Goal of the exercise
Rescale the material from the line that contains "Where should I click to: Pick" through the line that contains "Action: 140,726", writing all of those lines out again with the requests included and multiplying every coordinate in the answers by 2.1. Round each result to a whole number with halves going up, and leave every other line unchanged.

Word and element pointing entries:
::::::::::

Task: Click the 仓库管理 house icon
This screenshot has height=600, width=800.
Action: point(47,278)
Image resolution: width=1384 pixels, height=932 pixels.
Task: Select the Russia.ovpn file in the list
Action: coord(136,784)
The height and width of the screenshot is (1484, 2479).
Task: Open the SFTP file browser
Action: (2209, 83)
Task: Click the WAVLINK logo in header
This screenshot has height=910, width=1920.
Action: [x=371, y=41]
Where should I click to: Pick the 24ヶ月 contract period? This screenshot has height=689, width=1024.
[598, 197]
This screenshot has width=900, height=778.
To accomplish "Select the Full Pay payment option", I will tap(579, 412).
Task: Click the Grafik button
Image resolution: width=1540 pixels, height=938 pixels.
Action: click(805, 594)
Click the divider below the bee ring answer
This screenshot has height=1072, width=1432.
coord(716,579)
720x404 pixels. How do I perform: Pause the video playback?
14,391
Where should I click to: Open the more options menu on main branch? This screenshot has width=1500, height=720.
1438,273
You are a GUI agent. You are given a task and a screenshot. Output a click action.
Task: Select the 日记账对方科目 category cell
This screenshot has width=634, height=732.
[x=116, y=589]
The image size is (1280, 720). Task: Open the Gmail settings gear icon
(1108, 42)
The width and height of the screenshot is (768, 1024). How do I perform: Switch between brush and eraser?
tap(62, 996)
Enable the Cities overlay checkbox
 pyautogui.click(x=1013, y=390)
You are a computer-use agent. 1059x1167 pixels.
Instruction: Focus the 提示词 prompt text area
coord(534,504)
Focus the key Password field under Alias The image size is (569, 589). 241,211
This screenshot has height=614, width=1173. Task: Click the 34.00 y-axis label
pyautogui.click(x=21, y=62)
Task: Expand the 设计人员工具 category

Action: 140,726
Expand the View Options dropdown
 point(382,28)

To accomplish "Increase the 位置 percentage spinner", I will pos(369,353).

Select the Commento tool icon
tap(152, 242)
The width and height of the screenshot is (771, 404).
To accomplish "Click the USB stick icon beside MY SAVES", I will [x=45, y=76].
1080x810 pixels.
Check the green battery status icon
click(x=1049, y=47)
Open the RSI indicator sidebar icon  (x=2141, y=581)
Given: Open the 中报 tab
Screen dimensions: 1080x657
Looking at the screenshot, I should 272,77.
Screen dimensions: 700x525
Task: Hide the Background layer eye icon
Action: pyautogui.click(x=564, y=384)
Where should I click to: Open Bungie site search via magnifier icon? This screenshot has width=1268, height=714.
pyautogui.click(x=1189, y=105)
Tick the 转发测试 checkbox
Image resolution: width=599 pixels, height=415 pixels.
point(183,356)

::::::::::

Written solution
Where should I click to: Pick the 24ヶ月 contract period? This screenshot has height=689, width=1024.
[1256, 414]
This screenshot has width=900, height=778.
To accomplish "Select the Full Pay payment option", I will tap(1216, 865).
Task: Click the Grafik button
Image resolution: width=1540 pixels, height=938 pixels.
Action: click(1691, 1247)
Click the divider below the bee ring answer
This screenshot has height=1072, width=1432.
coord(1504,1216)
720x404 pixels. How do I perform: Pause the video playback?
29,821
Where should I click to: Open the more options menu on main branch? This screenshot has width=1500, height=720.
3020,573
You are a GUI agent. You are given a task and a screenshot. Output a click action.
Task: Select the 日记账对方科目 category cell
This screenshot has width=634, height=732.
[x=244, y=1237]
The image size is (1280, 720). Task: Open the Gmail settings gear icon
(2327, 88)
The width and height of the screenshot is (768, 1024). How do I perform: Switch between brush and eraser?
tap(130, 2092)
Enable the Cities overlay checkbox
 pyautogui.click(x=2127, y=819)
You are a computer-use agent. 1059x1167 pixels.
Instruction: Focus the 提示词 prompt text area
coord(1121,1058)
Focus the key Password field under Alias The image size is (569, 589). 506,443
This screenshot has height=614, width=1173. Task: Click the 34.00 y-axis label
pyautogui.click(x=44, y=130)
Task: Expand the 设计人员工具 category

Action: 294,1525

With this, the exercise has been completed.